The late founder of L’Arche, Father Raymond de Souza writes, was so profoundly Christian that the communities he created around people with disabilities celebrated the human dimension of the mystery of Redemption.

At Convivium we have given prominent attention to the Vanier family. I wrote at length about Georges Vanier as the greatest Canadian in history, and in 2017 as a highlight of our Canada 150 celebrations we conducted a video interview with his son, Jean Vanier.

Much has been written – all of it in hagiographical vein – about Jean Vanier upon his death this past Tuesday. It is well deserved. I added my own contribution in the National Post earlier this week.

Here I would like to add an additional, or perhaps, deeper point about what set Jean Vanier apart, even from other Christians who heroically served the poor and afflicted. One might go so far as to say that L’Arche was a philosophical project, not a theological one, though by no means were the two opposed.

In founding L’Arche and living with the developmentally disabled, there is no doubt that Vanier was living out his vocation as a Christian disciple. Even though L’Arche was not confessionally Catholic, Vanier understood his life’s work as the fruit of his Catholic faith.

“Friendship requires that we are vulnerable to each other,” I remember Vanier saying at the International Eucharistic Congress in Rome in 2000. “The mystery of the Eucharist is the mystery of a God who makes himself vulnerable to us – a God who allows himself to be eaten. Here we confront the smallness of God, the fragility of God. In our handicaps – and interior handicaps can be much more serious than the handicaps of the mind and body – God comes to us as one who is also fragile, who is also weak. In the tabernacle, God is poor.”

Yet most people who followed Jean Vanier in his public pronouncements, for example in his 1998 Massey Lectures, would have not heard him speak that way. Though like Mother Teresa, the saint of the gutters, he could not be understood apart of his Catholic faith, he did not speak like she did. Her most frequent refrain was that she desired “to serve Jesus in the distressing disguise of the poor.”

In her early years as a religious sister, before she discovered her call to serve the destitute and dying, Mother Teresa was a catechist.
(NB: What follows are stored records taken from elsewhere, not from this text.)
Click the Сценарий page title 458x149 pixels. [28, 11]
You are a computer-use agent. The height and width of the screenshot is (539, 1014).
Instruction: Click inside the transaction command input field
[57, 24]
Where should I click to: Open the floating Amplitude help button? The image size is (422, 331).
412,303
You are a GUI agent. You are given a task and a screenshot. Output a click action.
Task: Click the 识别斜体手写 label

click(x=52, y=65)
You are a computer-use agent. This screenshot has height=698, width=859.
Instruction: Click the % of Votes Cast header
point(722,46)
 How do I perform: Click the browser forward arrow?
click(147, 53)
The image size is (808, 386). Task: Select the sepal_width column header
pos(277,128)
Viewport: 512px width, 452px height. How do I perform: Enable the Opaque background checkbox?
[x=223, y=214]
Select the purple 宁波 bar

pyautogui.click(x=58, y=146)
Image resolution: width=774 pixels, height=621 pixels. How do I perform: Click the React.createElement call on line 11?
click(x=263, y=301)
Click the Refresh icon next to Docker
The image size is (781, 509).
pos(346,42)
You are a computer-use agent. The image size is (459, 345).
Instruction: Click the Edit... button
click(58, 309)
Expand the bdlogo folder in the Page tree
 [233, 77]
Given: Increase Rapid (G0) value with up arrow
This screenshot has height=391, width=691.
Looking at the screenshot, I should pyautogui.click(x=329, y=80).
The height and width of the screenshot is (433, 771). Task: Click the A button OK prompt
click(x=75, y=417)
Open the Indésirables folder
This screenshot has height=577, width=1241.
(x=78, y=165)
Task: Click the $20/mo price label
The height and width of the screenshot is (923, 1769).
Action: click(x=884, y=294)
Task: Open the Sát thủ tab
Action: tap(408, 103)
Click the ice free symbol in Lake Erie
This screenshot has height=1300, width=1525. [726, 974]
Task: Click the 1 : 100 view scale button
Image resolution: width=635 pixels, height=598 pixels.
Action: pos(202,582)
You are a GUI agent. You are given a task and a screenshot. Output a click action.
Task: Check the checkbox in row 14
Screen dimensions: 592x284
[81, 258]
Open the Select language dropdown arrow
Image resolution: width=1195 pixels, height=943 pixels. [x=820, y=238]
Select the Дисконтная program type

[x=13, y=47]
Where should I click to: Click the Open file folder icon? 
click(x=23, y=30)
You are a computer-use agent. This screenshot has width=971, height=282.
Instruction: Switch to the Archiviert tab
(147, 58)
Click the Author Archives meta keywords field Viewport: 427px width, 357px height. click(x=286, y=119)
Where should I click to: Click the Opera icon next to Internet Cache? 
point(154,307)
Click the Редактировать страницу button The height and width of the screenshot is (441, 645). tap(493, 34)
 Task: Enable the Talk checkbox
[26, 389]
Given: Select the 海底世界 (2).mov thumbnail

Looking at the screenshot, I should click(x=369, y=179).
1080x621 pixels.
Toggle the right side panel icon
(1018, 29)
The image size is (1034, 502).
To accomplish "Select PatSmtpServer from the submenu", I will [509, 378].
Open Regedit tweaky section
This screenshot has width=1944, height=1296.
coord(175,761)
Her focus was on bringing people to an encounter with Jesus, to know, love and serve Him.

Jean Vanier was trained as a philosopher and did his graduate work on Aristotle’s treatment of happiness. He was a scholar and lecturer. He was no less a Christian disciple, but his focus was on man’s capacity for happiness and love, independent, as it were of divine revelation.

Consider what another scholarly philosopher wrote about man in some of his most famous lines, St. John Paul II in his first encyclical in 1979:

Man cannot live without love. He remains a being that is incomprehensible for himself, his life is senseless, if love is not revealed to him, if he does not encounter love, if he does not experience it and make it his own, if he does not participate intimately in it. This, as has already been said, is why Christ the Redeemer “fully reveals man to himself.” If we may use the expression, this is the human dimension of the mystery of the Redemption. In this dimension man finds again the greatness, dignity and value that belong to his humanity.

Christ is not absent from this analysis, but the “human dimension” is in the foreground. That is why Vanier’s best known work, his collection of Massey Lectures, was entitled Becoming Human not, for example, Following Christ. The Christian philosopher begins with the human, enlightened by Christ. He does not begin, as Mother Teresa did, with Christ Himself.